Slastičarnica "Slon"
4, Grivica
CAFESlastičarnica "Slon" is a local cafe located in Zagreb, HR. Check in here with the Pulled Coffee app to earn real cash rewards. Independent cafes count toward all challenges including Pulled 50 through Pulled 300.
About Zagreb
Zagreb has built a distinctive Croatian café culture that combines the Habsburg Kaffeehaus tradition (the city was part of the Austro-Hungarian Empire until 1918) with a Yugoslav-era café culture (the city was part of socialist Yugoslavia until 1991) and a contemporary specialty wave that has emerged primarily since 2015. The result is a layered coffee landscape that operates in multiple registers simultaneously, with the same neighborhoods holding heritage Habsburg-style cafés alongside Yugoslav-era institutions and modern specialty addresses.
The traditional Croatian café tradition runs through the kavana, the Croatian word for coffee house. Kavana Esplanade, opened in 1925 in the Esplanade Hotel, holds the canonical heritage register. Several other preserved heritage establishments operate in the same tradition. The cafés feature high ceilings, marble tables, and a culture of long stays over a single coffee that descends directly from the Vienna Kaffeehaus model.
The Yugoslav-era café tradition is distinct. The kafić, the small neighborhood café-bar that serves coffee, alcohol, and simple food, is fundamentally a social institution that operates throughout the day. The cafés have served the same role for decades and continue to operate across the city. Coffee at a kafić is typically Italian-style espresso, served with a small glass of water and a small chocolate.
The third wave arrived in Zagreb after 2015 and has built rapidly. Eliscaffé in the Old Town was an early specialty café. Express Bar Zagreb, Velvet Café, and a wider network of contemporary cafés have built a serious specialty scene across the central districts. The local specialty wave benefits from connections to the broader Central European specialty network through Vienna, Berlin, and Prague.

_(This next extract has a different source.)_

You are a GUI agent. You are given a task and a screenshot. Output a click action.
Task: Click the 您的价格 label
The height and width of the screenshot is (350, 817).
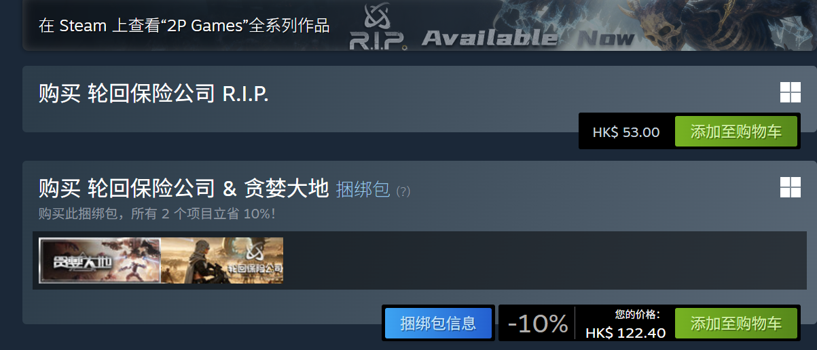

The neighborhoods stratify clearly. The Lower Town (Donji grad), the central commercial district that includes Ban Jelačić Square, holds the densest concentration of cafés in Zagreb. The Upper Town (Gornji grad), the historic center on the hill, holds a quieter mix of heritage cafés and emerging specialty. Trešnjevka and Trnje, the residential districts, hold quieter neighborhood registers. Maksimir, the residential district that holds the city's largest park, has a quieter café culture serving the resident population.
What separates Zagreb from Vienna or Prague is the integration of multiple historical registers. The same Zagreb neighborhood may hold a Habsburg-era kavana, a Yugoslav-era kafić, and a contemporary specialty café within a five-minute walk. The cultural layering is more visible in Zagreb than in cities that experienced more uniform historical development.
Zagreb's contribution to global coffee is harder to identify. The Croatian specialty wave has not yet exported a specific form. What Zagreb has done is preserve a particular kind of multi-generational café culture that has survived empires, ideologies, and economic transitions. The contemporary specialty scene operates alongside the older traditions without disrupting them.
What surprises a visitor is the prices. Zagreb specialty coffee is favorably priced compared to Vienna or Berlin, with most flat whites running roughly two euros after the 2023 currency transition from kuna. The integration with the broader Central European specialty network gives the local scene access to international roasters at favorable prices.